Una
El muchacho pareciera estar dormido. Pero le escuchas en medio del griterío, o mejor, le ves mover los labios como si cantara las canciones que en ese momento interpreta el artista sobre el escenario. El muchacho está subido sobre una rama, abrazado a ella cuán largo es. Como si fuera él más rama que la rama de ese árbol junto a cuyo elevado y rugoso tronco tú te apoyas de vez en cuando.
Y huele a tarde de primavera en el parque del Oeste. Y a música. A concierto. A rocanrol. Huele a rocanrol. Lo sabes muy bien. El muchacho está en trance. Pareciera ser él el artista, una mezcla del artista y aquel barón indomable que decidiera jamás descender de lo alto del bosque. Rampante. El muchacho es un enamorado rampante del rocanrol. Un ángel de cuero como un susurro de hormigón en Putney Bridge.
Dos
Tus amigos han quedado para ir esta tarde de domingo a una discoteca. Tú has preferido permanecer en tu casa. Sólo. No sabes muy bien por qué, pero no importa: ahora mismo escuchas el Aladdin Sane. La cara A. Y estás poniendo en la pared el poster que llevaba dentro el álbum.
Ese HermosomarcianoBowieRayado
Azul. y Rojo. Lo estás colgando sobre uno de los muros de tu habitación. Con chinchetas. Una de ella la has tenido que golpear con el crucifijo del cuarto de tus padres. Con uno de ellos, con el que tiene una base de piedra. Menudo calvario. Conducir en sábado en el Detroit en guerra, un viaje por el tiempo sobre una hermosísima estrella, juntos otra vez en la noche que acabará por llegar, Lady Grinning Soul. Esperando nada. Quemando la vitola del puro que estás fumando. Y bebiendo coñac. Tú solo.

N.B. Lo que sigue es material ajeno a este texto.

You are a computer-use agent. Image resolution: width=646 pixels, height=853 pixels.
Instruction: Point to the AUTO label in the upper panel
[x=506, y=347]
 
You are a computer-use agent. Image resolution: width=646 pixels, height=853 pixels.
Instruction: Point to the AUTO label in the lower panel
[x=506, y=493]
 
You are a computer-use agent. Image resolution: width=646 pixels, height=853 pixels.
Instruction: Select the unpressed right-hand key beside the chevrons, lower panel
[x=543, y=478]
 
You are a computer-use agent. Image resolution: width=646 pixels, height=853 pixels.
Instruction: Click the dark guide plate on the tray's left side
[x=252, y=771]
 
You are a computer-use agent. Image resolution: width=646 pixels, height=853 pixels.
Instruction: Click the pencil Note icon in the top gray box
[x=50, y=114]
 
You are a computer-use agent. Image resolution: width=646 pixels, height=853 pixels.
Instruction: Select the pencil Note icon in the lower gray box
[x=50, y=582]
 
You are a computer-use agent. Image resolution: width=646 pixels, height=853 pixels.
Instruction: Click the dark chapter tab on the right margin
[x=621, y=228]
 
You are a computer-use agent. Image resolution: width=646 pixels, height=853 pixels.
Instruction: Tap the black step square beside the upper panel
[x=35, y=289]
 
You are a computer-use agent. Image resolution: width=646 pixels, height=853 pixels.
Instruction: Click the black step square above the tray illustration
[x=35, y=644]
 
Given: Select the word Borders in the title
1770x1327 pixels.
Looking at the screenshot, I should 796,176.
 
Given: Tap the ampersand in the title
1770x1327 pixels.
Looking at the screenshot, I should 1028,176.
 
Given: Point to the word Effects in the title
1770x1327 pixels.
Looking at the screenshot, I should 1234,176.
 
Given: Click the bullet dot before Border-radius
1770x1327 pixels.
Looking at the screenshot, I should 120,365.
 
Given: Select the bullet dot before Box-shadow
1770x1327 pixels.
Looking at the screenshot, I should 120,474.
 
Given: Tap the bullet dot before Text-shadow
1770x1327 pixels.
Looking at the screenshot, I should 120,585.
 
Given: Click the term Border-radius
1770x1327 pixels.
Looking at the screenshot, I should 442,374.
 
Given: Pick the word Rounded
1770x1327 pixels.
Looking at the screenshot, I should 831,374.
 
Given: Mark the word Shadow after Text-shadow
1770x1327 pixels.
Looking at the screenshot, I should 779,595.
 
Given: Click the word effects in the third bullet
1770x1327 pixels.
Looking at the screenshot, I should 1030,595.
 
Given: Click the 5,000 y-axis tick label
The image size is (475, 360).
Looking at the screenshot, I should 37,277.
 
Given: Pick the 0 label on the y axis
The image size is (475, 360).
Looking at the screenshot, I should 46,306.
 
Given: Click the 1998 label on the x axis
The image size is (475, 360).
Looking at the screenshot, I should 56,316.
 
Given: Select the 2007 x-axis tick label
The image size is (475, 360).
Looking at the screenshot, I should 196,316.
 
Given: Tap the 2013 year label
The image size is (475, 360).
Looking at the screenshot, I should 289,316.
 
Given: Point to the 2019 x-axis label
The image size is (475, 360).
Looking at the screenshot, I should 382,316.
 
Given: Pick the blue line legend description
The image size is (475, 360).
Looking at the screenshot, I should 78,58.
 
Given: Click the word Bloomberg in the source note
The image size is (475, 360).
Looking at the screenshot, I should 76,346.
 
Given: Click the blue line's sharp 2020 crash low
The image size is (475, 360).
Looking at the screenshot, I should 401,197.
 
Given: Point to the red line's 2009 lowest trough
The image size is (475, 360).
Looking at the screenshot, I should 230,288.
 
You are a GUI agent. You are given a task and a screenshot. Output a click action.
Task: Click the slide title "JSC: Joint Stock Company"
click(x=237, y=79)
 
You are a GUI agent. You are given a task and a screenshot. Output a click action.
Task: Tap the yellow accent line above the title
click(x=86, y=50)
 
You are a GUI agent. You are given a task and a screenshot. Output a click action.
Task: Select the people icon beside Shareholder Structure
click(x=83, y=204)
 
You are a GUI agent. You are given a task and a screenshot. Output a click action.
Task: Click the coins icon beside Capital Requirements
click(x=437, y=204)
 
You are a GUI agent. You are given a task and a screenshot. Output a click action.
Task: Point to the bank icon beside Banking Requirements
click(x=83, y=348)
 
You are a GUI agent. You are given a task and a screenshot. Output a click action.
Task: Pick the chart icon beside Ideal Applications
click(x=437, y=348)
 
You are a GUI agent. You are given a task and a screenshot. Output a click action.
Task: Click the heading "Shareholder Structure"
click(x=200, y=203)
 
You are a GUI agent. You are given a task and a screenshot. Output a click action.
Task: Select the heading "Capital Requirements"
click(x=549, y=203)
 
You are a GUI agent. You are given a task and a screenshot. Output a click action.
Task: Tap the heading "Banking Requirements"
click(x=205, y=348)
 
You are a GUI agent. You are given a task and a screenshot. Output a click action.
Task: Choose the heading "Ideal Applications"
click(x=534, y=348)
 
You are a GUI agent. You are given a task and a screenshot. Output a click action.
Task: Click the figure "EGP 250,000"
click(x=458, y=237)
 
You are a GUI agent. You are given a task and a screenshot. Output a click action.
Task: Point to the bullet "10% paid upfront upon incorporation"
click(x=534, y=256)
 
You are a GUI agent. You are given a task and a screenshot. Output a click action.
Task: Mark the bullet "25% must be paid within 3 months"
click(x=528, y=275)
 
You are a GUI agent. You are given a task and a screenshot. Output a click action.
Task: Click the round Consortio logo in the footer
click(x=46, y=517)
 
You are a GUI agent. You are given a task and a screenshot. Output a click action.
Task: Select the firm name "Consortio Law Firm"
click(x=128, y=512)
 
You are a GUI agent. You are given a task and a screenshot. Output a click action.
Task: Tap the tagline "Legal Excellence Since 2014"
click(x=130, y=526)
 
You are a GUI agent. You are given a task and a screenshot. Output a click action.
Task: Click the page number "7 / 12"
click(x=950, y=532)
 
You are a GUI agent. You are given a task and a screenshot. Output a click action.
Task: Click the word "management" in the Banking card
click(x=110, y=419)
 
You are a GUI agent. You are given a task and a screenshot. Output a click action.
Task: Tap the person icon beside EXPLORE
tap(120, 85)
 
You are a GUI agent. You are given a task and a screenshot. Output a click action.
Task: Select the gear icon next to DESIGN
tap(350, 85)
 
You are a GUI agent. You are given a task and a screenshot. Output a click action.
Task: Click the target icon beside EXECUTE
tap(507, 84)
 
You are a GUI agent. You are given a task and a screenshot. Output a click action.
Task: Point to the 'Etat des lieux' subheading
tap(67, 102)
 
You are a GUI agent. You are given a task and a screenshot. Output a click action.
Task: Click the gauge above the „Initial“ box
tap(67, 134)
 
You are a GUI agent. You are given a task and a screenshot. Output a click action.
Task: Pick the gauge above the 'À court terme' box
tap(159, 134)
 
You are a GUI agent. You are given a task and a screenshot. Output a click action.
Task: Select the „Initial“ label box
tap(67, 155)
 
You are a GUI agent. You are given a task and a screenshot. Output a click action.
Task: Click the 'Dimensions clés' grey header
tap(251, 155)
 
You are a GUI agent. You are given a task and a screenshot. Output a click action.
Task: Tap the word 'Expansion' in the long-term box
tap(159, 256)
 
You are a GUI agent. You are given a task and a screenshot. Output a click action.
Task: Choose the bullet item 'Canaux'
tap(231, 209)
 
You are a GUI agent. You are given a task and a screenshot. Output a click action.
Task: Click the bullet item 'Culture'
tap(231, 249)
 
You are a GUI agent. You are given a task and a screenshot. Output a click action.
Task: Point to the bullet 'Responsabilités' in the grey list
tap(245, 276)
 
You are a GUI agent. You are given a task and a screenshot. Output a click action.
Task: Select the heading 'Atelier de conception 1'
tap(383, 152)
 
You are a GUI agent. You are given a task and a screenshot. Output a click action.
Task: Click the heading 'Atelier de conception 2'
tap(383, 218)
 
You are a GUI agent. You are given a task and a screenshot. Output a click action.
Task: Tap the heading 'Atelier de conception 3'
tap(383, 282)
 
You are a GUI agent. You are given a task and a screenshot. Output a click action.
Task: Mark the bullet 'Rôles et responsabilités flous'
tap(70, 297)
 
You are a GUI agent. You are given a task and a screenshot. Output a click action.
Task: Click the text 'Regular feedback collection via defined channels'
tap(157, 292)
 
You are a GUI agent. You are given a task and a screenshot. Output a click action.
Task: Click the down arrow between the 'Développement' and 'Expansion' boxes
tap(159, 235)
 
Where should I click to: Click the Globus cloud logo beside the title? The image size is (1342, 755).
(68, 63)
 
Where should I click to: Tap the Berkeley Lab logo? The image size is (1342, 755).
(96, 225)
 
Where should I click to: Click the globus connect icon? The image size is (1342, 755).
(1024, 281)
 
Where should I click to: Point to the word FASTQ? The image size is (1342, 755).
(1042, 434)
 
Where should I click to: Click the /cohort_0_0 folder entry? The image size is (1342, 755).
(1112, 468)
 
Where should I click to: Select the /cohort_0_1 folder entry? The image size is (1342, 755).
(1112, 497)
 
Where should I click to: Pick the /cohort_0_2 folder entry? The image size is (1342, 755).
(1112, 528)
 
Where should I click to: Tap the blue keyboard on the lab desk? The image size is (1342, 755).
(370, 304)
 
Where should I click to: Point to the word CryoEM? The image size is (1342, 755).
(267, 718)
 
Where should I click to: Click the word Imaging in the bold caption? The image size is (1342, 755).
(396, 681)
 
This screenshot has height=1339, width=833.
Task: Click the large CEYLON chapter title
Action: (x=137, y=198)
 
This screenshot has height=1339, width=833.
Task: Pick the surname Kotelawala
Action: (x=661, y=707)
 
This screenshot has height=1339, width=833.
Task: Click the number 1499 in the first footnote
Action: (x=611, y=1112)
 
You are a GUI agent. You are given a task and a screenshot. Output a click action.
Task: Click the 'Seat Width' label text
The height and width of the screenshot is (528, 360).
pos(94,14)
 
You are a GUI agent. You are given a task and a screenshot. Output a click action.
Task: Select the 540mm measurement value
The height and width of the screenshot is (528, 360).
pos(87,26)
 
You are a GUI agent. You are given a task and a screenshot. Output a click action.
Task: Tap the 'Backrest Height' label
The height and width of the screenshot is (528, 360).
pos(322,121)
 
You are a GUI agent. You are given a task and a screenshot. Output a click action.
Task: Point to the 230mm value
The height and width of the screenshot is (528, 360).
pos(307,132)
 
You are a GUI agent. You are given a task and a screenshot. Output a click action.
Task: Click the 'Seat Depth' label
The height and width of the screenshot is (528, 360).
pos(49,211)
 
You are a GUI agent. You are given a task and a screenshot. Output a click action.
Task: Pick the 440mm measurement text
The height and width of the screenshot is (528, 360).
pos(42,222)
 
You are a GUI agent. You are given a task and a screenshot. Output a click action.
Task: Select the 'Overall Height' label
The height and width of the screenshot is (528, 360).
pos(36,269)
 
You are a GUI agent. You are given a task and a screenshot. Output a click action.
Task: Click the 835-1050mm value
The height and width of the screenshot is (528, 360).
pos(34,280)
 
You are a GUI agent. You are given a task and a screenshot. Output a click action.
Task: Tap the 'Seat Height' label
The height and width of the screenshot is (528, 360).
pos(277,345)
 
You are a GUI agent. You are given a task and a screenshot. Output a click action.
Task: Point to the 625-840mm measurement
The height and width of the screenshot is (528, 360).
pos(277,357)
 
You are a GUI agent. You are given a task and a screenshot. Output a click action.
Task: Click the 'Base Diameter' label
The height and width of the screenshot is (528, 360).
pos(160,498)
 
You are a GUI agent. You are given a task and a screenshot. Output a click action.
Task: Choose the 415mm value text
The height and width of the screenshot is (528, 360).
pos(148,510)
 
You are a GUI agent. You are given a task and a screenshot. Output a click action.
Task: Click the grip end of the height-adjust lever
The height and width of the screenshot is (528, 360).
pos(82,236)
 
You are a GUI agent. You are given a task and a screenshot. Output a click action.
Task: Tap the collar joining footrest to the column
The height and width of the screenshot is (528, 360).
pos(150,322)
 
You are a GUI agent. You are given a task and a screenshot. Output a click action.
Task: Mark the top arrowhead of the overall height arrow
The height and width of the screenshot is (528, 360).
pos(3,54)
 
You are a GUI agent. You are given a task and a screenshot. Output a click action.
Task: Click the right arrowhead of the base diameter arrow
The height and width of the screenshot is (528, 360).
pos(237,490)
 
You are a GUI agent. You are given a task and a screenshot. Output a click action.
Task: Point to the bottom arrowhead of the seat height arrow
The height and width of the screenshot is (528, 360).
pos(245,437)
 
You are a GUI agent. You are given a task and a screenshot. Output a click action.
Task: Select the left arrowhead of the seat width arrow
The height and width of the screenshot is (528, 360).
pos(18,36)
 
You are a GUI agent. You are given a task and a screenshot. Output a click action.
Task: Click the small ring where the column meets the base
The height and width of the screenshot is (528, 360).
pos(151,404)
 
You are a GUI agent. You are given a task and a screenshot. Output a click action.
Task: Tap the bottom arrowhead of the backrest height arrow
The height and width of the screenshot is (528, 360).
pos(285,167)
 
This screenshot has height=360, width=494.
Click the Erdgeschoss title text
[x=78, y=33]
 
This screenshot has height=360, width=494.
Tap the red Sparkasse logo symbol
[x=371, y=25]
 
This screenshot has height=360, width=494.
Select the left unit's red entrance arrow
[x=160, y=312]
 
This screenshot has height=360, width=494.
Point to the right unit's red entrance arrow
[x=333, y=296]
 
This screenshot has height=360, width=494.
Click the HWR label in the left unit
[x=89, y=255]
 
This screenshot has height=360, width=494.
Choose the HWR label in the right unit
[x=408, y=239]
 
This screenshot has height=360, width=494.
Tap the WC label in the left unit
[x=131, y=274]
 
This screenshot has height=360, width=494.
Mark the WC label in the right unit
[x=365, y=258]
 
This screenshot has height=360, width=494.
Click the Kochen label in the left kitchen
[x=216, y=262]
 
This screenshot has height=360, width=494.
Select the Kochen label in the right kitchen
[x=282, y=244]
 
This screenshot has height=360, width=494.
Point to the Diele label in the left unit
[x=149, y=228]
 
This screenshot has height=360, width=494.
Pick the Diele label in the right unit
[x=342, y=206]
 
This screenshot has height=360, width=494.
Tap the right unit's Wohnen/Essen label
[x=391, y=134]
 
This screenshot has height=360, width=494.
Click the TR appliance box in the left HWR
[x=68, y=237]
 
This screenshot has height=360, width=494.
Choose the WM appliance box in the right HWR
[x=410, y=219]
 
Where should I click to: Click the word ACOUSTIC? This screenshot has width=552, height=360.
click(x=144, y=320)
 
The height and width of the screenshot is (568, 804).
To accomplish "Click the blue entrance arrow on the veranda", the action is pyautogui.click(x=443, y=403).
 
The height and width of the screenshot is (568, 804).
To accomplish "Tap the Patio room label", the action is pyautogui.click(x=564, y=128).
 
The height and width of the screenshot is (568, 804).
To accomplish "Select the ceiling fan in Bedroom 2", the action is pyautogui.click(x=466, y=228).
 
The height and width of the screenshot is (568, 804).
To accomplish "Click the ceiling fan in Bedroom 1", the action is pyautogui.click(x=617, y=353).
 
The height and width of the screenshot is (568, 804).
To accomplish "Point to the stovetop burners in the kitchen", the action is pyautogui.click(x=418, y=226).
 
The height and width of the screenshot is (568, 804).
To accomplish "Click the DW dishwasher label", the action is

Qué olor a puro. Cuando vuelvan tus padres… ¡Ya está! La laca de tu madre. Ya no huele a puro. Ahora huele a la eternidad de una tarde de domingo en la que te has quedado solo en tu casa escuchando seis veces las dos caras del disco Aladdin Sane mientras la laca de tu madre quema el estilo de pesadumbre del puro que tu padre ya no se va a fumar. Y estás algo mareado. No borracho. Extasiado en medio de la nube del rocanrol juvenil que suena únicamente para ti cada vez que la aguja del tocadiscos se ajusta a los surcos negros del porvenir derretido. Cortázar está a punto de dictarte sus instrucciones para llorar. Y te ríes.
Tres
Lees las brillantes, oscuras, emocionantes, conmovedoras memorias del roquero y compruebas que él no se acuerda de ti. Que nada dice en ellas de cuando vino a tu ciudad con la gira de su banda centrada en el Tunnel of love. La única vez que le has visto en vivo. Y él no se acuerda. No recuerda que tú estuvieras allí. No recuerda que él no estuviera allí. Y, de pronto, a ti se te olvida también aquella decepción, o no, al contrario: de repente todo lo de él es aquella decepción. Un concierto larguísimo, agotador en el pleno sentido de la palabra. Un concierto alargado innecesariamente con una versión interminable de una canción que llevabas años dejándola en el rincón de las canciones agotadas.
Twist and shout no es mejor que Drive all night, no es mejor que Point blank.
Canciones enardecidas de quietud que no tuviste más remedio que coser en tu espíritu desde aquella primera vez que las escuchaste, cuando no sabías que se pudiera amar sin más motivo que el amor. Canciones que no recuerdas que él tocara aquella noche junto al río Manzanares. Canciones que has decidido que él no cantó aquella noche. Aunque tú se lo habías pedido desde que tenías dieciséis años.
Pero acabas perdonándole porque, como él mismo dice en su libro Born to run, la gente no va(mos) a los conciertos a aprender, va(mos) “a que se les recuerde algo que ya saben y que sienten en lo más hondo de sus entrañas: que cuando el mundo está en su mejor momento, cuando la vida parece colmada, es cuando uno más uno es igual a tres. Es la ecuación esencial de amor, arte, rocanrol y bandas de rocanrol. Es la razón de que el universo nunca llegue a comprenderse por entero, de que el amor siga siendo extático, desconcertante, y la prueba de que el auténtico rocanrol no morirá jamás”.